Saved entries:

_ _ _ _

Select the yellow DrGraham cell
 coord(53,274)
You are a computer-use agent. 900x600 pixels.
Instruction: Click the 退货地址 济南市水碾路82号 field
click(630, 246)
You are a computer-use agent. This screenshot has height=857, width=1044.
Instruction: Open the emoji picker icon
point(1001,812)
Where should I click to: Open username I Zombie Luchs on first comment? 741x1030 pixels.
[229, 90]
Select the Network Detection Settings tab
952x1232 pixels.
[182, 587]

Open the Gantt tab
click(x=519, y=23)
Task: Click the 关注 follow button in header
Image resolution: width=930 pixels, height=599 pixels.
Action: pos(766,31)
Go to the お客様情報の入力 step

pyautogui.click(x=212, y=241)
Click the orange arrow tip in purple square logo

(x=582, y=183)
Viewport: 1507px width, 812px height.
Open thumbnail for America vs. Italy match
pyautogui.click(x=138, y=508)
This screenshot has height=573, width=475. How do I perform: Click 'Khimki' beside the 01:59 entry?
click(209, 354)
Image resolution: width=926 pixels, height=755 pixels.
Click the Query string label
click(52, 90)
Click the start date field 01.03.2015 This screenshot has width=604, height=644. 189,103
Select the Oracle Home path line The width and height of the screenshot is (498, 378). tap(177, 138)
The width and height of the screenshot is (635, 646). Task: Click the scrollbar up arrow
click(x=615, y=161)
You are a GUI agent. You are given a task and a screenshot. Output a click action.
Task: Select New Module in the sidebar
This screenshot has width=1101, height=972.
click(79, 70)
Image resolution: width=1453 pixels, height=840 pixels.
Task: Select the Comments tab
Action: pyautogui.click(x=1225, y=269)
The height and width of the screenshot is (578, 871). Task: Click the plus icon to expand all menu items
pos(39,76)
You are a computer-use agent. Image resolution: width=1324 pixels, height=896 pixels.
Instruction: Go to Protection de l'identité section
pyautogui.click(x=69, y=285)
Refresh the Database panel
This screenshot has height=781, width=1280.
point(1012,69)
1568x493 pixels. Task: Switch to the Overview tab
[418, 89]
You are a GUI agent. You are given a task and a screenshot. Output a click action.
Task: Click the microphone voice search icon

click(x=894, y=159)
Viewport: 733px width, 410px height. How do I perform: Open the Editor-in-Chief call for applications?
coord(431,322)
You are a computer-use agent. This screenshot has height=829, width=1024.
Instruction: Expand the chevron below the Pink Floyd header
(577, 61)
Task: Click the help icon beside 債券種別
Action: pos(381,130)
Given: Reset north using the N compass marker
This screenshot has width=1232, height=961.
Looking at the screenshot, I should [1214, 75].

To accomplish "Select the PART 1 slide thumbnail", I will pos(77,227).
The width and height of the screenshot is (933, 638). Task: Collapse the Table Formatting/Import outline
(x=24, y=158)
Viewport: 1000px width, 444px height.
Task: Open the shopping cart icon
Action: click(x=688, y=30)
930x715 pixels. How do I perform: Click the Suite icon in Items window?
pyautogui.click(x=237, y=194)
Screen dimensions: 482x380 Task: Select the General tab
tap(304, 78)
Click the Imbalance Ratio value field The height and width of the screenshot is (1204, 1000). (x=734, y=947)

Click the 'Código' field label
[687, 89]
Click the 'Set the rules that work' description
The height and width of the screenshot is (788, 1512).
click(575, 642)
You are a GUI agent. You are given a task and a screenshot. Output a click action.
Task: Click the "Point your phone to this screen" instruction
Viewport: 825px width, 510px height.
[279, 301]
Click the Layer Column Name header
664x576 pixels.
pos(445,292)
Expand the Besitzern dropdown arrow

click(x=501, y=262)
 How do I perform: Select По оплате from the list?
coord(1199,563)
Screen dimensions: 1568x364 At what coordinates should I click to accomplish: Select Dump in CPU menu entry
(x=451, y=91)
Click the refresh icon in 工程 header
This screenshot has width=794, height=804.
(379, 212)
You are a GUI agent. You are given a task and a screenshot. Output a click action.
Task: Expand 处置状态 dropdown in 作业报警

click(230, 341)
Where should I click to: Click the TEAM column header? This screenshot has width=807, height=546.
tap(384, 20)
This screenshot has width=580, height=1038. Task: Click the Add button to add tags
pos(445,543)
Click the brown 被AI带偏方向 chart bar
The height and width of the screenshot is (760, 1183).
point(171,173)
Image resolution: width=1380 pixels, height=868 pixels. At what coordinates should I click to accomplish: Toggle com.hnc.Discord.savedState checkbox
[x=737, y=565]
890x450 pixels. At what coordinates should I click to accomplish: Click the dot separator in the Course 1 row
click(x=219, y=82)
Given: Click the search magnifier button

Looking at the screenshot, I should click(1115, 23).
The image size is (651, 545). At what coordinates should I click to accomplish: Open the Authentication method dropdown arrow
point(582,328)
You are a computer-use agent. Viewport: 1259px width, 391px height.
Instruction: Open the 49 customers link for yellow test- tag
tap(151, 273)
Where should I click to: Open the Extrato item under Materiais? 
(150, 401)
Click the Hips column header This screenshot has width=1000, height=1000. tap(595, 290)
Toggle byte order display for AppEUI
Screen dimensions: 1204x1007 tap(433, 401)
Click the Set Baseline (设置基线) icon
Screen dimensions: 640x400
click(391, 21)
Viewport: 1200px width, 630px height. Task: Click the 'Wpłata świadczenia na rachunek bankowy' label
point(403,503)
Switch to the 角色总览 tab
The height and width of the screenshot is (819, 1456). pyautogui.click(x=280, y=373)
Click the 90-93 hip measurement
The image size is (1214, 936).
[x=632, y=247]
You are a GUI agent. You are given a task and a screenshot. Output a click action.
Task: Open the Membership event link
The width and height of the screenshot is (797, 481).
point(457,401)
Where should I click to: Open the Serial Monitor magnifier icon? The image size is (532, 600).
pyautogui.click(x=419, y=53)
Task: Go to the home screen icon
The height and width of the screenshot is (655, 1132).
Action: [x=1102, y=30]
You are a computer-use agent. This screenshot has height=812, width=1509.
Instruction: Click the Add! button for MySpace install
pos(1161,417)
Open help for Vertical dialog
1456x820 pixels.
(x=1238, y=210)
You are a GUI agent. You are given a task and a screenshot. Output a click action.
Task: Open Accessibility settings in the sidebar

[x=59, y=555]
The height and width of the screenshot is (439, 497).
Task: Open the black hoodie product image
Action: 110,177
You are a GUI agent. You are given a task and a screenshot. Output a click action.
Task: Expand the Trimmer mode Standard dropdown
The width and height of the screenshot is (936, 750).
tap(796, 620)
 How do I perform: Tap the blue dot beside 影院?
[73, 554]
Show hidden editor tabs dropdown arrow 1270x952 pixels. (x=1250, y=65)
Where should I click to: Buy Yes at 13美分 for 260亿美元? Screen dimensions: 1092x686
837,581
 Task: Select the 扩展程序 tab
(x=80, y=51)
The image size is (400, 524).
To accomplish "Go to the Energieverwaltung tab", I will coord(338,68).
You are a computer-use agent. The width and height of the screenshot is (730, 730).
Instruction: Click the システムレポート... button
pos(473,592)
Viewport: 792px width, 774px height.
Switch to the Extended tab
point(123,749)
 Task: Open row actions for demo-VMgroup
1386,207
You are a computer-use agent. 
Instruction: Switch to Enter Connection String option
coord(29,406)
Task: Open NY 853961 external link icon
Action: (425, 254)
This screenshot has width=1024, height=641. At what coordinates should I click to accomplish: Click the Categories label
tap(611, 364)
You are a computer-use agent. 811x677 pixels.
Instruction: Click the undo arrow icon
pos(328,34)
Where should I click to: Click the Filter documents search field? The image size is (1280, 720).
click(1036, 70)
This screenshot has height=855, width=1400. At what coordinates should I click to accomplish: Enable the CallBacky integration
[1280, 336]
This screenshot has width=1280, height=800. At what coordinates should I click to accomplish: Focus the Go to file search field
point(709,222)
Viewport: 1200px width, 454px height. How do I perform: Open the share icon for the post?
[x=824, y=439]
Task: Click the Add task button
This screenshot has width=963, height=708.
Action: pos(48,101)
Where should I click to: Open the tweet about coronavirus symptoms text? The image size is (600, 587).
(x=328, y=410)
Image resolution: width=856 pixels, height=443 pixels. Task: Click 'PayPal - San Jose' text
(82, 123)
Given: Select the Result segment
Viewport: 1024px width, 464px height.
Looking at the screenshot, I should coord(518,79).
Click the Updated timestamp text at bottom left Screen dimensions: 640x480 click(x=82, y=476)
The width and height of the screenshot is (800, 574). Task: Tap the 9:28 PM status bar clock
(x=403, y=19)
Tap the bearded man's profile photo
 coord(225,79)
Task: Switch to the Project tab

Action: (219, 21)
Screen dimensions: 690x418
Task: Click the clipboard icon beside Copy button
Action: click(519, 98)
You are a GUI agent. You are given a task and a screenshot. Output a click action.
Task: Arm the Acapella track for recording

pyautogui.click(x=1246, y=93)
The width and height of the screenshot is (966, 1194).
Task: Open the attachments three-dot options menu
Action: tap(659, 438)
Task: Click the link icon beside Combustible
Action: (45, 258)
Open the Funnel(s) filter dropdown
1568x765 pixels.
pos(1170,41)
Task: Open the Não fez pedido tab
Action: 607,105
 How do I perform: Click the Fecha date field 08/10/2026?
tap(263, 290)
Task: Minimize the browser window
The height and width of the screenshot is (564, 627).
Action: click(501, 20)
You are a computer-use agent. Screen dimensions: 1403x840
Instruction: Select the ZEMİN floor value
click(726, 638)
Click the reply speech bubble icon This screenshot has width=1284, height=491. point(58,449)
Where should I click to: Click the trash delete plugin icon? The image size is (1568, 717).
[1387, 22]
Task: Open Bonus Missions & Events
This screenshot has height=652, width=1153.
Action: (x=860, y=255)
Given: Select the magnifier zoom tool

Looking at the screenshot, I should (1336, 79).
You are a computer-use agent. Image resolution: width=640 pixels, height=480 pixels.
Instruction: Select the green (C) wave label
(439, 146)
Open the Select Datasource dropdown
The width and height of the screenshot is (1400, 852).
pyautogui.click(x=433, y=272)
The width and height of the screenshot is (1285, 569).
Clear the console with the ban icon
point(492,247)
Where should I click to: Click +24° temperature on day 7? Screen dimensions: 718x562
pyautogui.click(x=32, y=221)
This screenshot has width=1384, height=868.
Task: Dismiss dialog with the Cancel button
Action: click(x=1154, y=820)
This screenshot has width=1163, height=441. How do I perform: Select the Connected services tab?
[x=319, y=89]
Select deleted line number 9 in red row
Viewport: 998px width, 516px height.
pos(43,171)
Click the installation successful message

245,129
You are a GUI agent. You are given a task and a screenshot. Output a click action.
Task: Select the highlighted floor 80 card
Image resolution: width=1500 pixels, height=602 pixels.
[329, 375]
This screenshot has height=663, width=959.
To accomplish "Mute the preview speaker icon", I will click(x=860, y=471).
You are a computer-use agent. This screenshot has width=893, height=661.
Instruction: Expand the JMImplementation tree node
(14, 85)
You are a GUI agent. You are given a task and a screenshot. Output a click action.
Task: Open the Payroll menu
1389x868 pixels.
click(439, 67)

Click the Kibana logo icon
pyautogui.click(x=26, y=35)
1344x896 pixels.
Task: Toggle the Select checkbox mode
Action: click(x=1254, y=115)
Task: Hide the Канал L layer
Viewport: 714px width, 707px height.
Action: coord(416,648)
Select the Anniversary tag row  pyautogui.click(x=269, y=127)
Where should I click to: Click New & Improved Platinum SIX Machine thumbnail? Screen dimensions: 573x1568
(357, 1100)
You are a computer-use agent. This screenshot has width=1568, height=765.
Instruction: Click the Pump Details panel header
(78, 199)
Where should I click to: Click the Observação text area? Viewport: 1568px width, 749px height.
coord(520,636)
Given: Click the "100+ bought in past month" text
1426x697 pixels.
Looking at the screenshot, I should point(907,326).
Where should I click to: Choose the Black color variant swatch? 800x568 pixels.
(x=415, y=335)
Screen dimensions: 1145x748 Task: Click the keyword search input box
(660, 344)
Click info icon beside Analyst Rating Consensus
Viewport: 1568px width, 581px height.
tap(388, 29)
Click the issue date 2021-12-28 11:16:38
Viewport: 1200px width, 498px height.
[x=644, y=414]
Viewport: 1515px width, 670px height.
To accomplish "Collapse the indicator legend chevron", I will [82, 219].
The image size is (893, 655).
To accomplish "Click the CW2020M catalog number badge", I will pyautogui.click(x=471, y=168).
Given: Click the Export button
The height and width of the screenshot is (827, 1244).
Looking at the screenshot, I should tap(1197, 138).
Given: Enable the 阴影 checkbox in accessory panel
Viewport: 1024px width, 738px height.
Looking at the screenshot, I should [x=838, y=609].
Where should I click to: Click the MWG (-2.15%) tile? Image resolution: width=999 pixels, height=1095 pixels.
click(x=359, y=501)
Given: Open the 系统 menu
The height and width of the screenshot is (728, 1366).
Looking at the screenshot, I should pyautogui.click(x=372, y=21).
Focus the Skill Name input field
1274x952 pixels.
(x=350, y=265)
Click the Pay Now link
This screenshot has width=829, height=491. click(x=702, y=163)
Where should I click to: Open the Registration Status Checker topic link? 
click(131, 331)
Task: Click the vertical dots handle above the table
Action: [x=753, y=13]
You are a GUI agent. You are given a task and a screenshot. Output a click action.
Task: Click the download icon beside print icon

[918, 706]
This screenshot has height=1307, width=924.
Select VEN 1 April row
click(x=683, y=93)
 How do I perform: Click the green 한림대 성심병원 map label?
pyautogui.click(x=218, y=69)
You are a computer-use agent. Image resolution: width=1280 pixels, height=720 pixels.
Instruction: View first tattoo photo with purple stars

_ _ _ _

WHAT IS BEING ASKED =>
Reproduce, character for character, only the lines of the preceding data that start at the line with "has height=857, width=1044." and end at the line with "Click the start", both included.

RESPONSE TO THIS TASK =>
You are a computer-use agent. This screenshot has height=857, width=1044.
Instruction: Open the emoji picker icon
point(1001,812)
Where should I click to: Open username I Zombie Luchs on first comment? 741x1030 pixels.
[229, 90]
Select the Network Detection Settings tab
952x1232 pixels.
[182, 587]

Open the Gantt tab
click(x=519, y=23)
Task: Click the 关注 follow button in header
Image resolution: width=930 pixels, height=599 pixels.
Action: pos(766,31)
Go to the お客様情報の入力 step

pyautogui.click(x=212, y=241)
Click the orange arrow tip in purple square logo

(x=582, y=183)
Viewport: 1507px width, 812px height.
Open thumbnail for America vs. Italy match
pyautogui.click(x=138, y=508)
This screenshot has height=573, width=475. How do I perform: Click 'Khimki' beside the 01:59 entry?
click(209, 354)
Image resolution: width=926 pixels, height=755 pixels.
Click the Query string label
click(52, 90)
Click the start date field 01.03.2015 This screenshot has width=604, height=644. 189,103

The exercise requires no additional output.